[Collected data entries]
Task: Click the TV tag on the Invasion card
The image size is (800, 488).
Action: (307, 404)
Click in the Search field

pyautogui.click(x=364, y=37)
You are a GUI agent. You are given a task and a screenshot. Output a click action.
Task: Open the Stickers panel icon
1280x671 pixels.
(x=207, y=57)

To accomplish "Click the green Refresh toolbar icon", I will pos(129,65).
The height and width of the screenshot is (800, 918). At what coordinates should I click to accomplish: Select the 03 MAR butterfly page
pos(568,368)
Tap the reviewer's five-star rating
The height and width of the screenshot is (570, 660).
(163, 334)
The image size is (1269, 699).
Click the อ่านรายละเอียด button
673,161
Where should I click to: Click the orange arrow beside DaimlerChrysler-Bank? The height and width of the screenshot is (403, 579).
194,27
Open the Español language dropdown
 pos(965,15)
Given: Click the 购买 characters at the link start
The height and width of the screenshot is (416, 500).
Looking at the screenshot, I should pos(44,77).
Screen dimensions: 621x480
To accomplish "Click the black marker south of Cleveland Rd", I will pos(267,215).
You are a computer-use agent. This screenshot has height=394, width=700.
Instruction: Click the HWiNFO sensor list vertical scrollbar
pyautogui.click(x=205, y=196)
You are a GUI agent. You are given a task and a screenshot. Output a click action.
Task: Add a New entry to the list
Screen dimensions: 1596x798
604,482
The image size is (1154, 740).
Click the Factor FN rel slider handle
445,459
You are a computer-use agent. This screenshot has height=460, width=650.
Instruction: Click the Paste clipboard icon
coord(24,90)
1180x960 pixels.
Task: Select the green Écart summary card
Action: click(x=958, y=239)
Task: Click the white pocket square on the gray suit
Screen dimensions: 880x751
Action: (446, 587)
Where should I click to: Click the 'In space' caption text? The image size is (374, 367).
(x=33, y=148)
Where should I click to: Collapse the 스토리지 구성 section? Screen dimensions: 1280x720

**TASK STATEMENT**
Take the lines above from the one holding "Where should I click to: Click the orange" to the last and output them exactly.

**RESULT OF THE TASK**
Where should I click to: Click the orange arrow beside DaimlerChrysler-Bank? The height and width of the screenshot is (403, 579).
194,27
Open the Español language dropdown
 pos(965,15)
Given: Click the 购买 characters at the link start
The height and width of the screenshot is (416, 500).
Looking at the screenshot, I should pos(44,77).
Screen dimensions: 621x480
To accomplish "Click the black marker south of Cleveland Rd", I will pos(267,215).
You are a computer-use agent. This screenshot has height=394, width=700.
Instruction: Click the HWiNFO sensor list vertical scrollbar
pyautogui.click(x=205, y=196)
You are a GUI agent. You are given a task and a screenshot. Output a click action.
Task: Add a New entry to the list
Screen dimensions: 1596x798
604,482
The image size is (1154, 740).
Click the Factor FN rel slider handle
445,459
You are a computer-use agent. This screenshot has height=460, width=650.
Instruction: Click the Paste clipboard icon
coord(24,90)
1180x960 pixels.
Task: Select the green Écart summary card
Action: click(x=958, y=239)
Task: Click the white pocket square on the gray suit
Screen dimensions: 880x751
Action: (446, 587)
Where should I click to: Click the 'In space' caption text? The image size is (374, 367).
(x=33, y=148)
Where should I click to: Collapse the 스토리지 구성 section? Screen dimensions: 1280x720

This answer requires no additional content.